Ardından evde, mahkeme salonunda ve kamuoyunun gözü önünde yaşanan bir dram izleriz. Aslen Alman olan Sandra, akıcı bir şekilde konuşamadığı bir dilde savunma yapmaya çağrılır. Sandra ve Samuel, evde İngilizce konuşurlar ve filmin büyük bir kısmı İngilizcenin ve Fransızcanın bir karışımıyla geçer. Peki Sandra tam olarak neyle suçlanmaktadır? Kocasını öldürmek, evet, ama aynı zamanda kendi işi için kocasını ihmal etmek, başka kadınlarla flört etmek, hırsları olan biri olmak, bir yabancı, bir anne, bir yazar, anlaşılmaz ve pişmanlık duymayan bir kadın olmak. Dava ilerledikçe, Triet bize hukuk sisteminin açıklık konusundaki ısrarının karmaşık, çelişkili insan dünyasını nasıl da çarpıttığını gösterir. Sandra kendini hakikate adamıştır; ama sanatçıların bildiği o hareli hakikate. Tıpkı Triet gibi.
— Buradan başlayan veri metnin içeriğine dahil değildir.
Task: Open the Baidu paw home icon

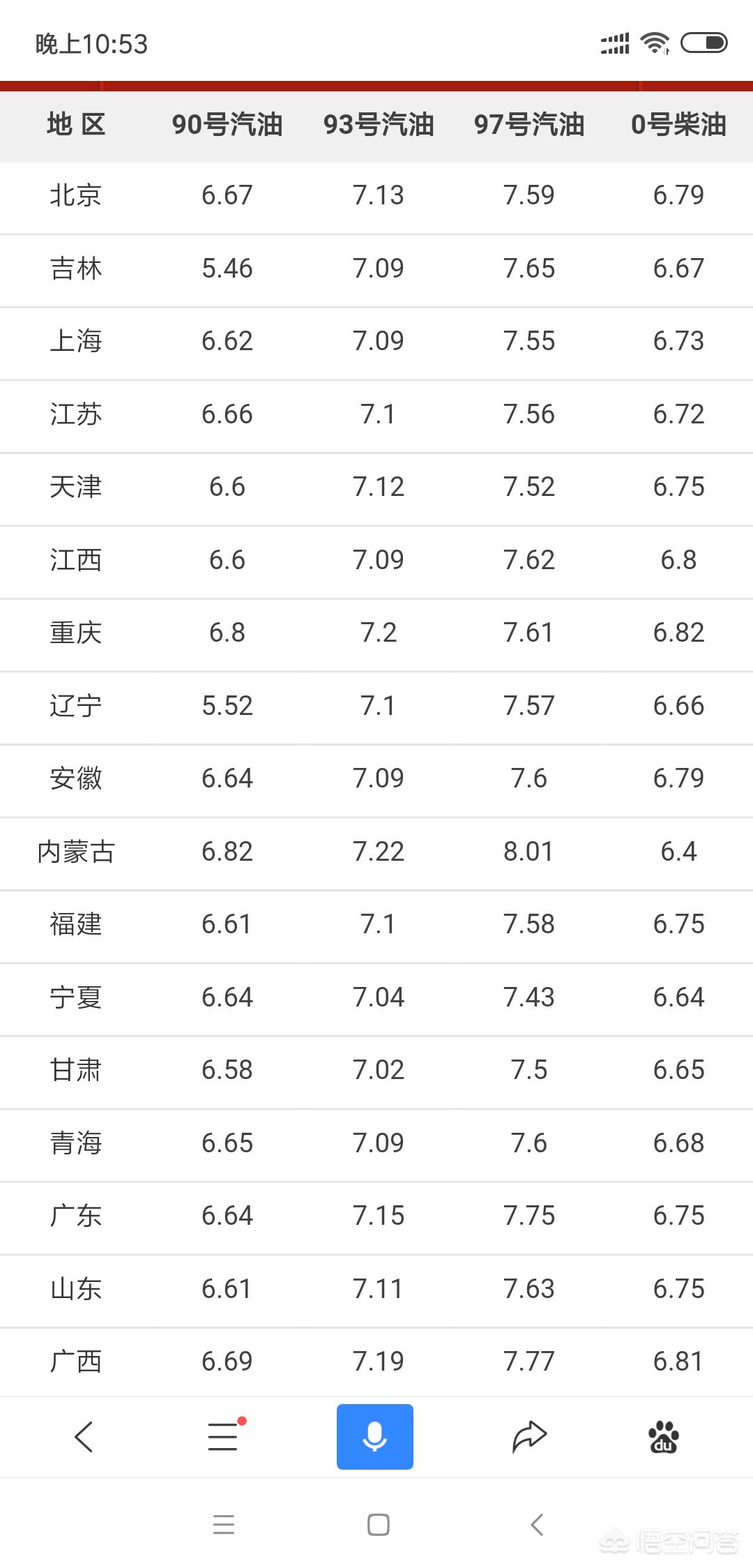Action: [x=664, y=1437]
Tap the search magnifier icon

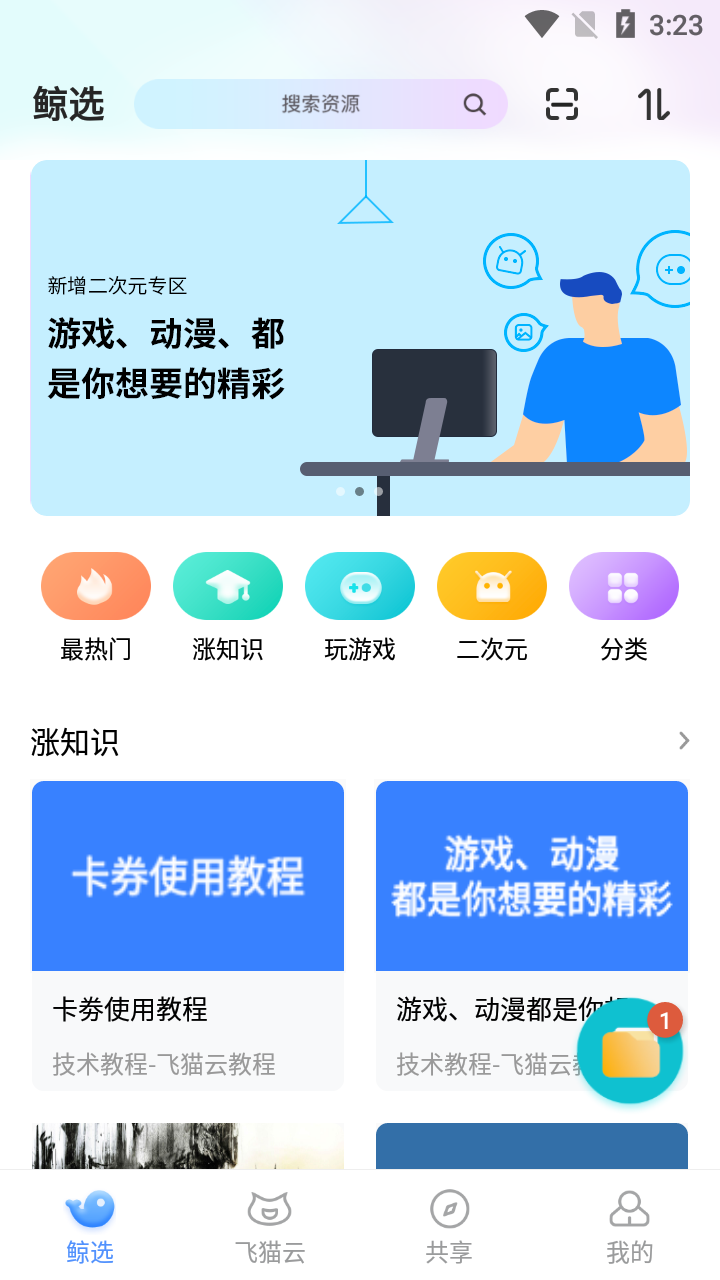pyautogui.click(x=473, y=103)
“Bir Düşüşün Anatomisi” Mayıs ayında Cannes Film Festivali’nde prömiyerini yaptı ve Altın Palmiye kazandı. Triet, ödülü almak için sahneye çıktığında, ateşli bir siyasi konuşma yaptı. Macron hükümetinin, ülkenin emeklilik yaşıyla ilgili çokça tepki toplamış yasa değişikliğine karşı kış ve bahar ayları boyunca düzenlenen kitlesel protestoları bastırmasını kınadı. Ayrıca, Fransa’nın “kültür istisnası” politikasının, yani sanata verilen devlet desteğinin, tehdit altında olduğu konusunda uyardı. Birkaç hafta önce, Triet Paris’te, ben New York’tayken Zoom üzerinden konuştuk. Fransızca ve İngilizce karışımı bir dilde yaptığımız görüşme, anlaşılır olması için tercüme edildi, kısaltıldı ve düzenlendi.
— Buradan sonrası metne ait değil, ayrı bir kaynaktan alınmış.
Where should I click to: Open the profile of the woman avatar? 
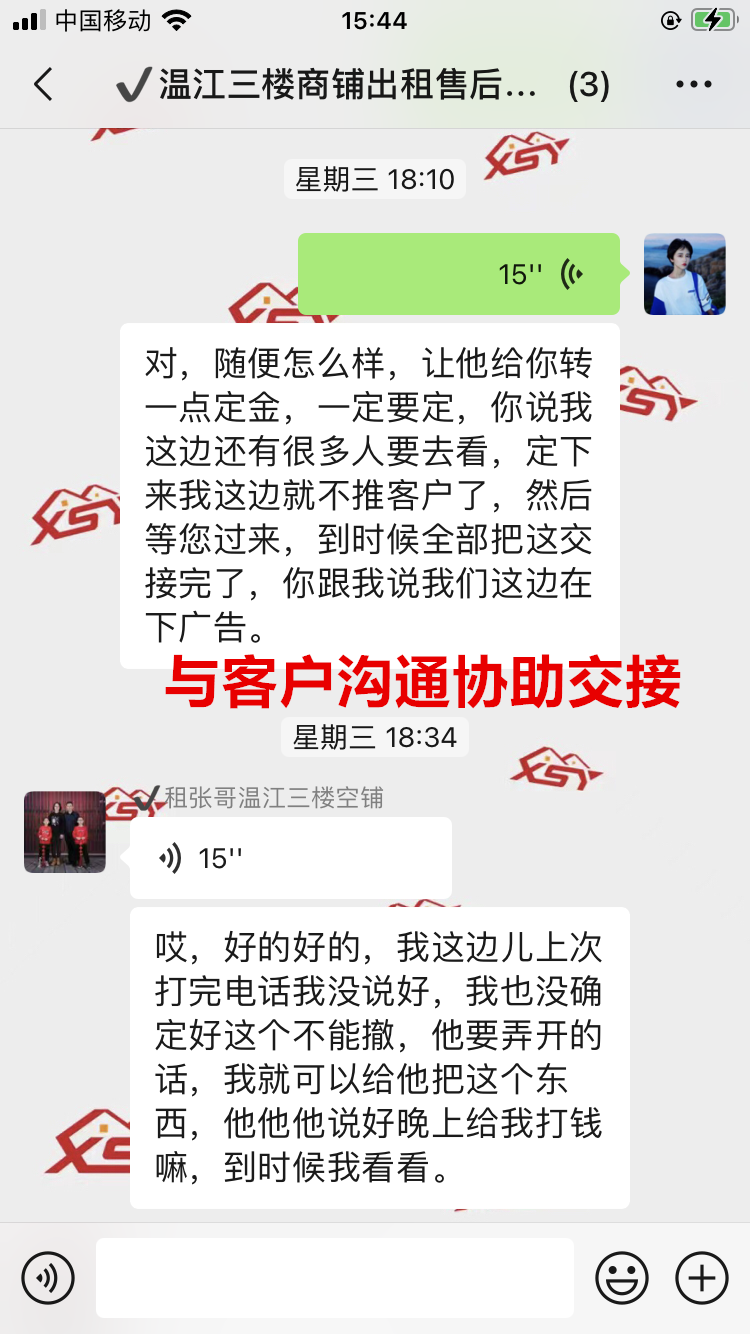click(x=684, y=274)
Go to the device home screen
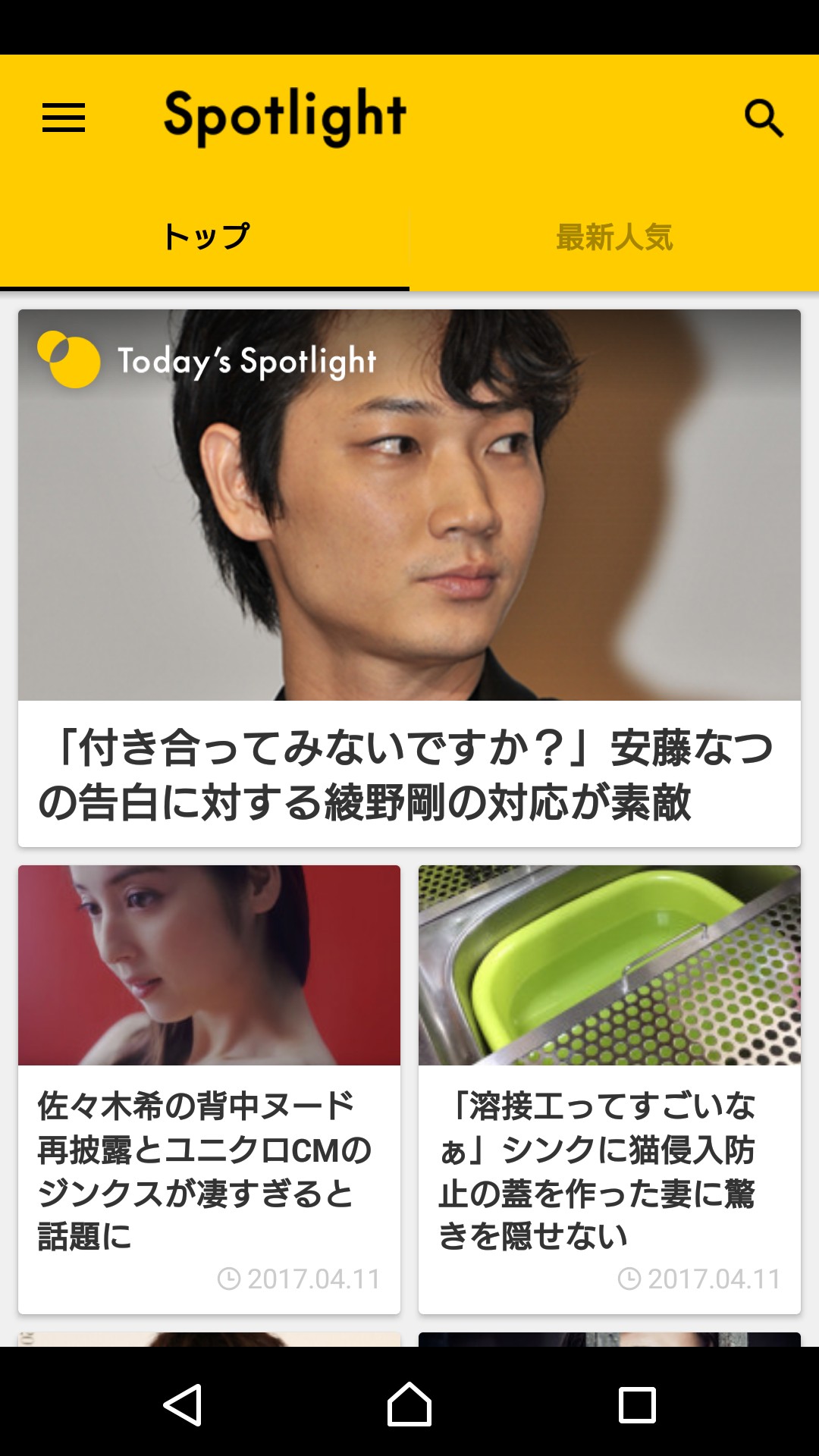This screenshot has height=1456, width=819. point(410,1405)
Film ilk gösterimini Cannes’da yaptı ve Altın Palmiye ödülünü kazandı. Son beş aydır film üzerine konuşmalar yapıyorsun. O zamandan bu zamana filmle ilişkin değişti mi, merak ediyorum. Senin için film, Mayıs ayında gösterilen film mi?

Bu daha önce hiç yaşamadığım bir deneyim. Hiç bu kadar çok tanıtım yapmamıştım. Benim için bir filmi anlamanın genellikle üç-dört yıl sürdüğünü düşünüyorum. Film hakkında çok fazla konuştuğum için, her konuşmada farklı bağlantılar kurduğum ya da insanların belirli yorumlarını paylaştığım, filmin farklı bölümlerine farklı şekillerde baktığım anlar olduğu da doğru. Gerçekten çok özel bir deneyim.
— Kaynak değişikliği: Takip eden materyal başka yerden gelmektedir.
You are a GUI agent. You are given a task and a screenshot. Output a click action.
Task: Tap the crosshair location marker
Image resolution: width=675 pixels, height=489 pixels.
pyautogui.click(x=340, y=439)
Aklına gelen belli bir yorum var mı?

İki komik şey oldu. Birincisi, eski erkek arkadaşlarını filmi izlemeye gönderip “senden neden ayrıldığımı anlamak istiyorsan, bu filmi izle,” dediğini söyleyen birçok kadın oldu. Bence bu çok enteresan. Bir de kavga sahnesi… Kavga sahnesini yazarken, çok da endişeli değildim ama şöyle düşünüyordum: Tamam, burası filmin dönüm noktası, bundan sonra insanlar Sandra’dan pek de hoşlanmayabilirler. Ama tam tersi oldu. O bölümden sonra, insanların kendilerini Sandra’ya ne kadar yakın hissettiklerini görmek benim için gerçekten şaşırtıcı oldu. Kadınlar daha bile çok, belki de. Kadınlar, “tamam, bu saatten sonra ben Sandra’nın yanındayım,” diye düşündüler.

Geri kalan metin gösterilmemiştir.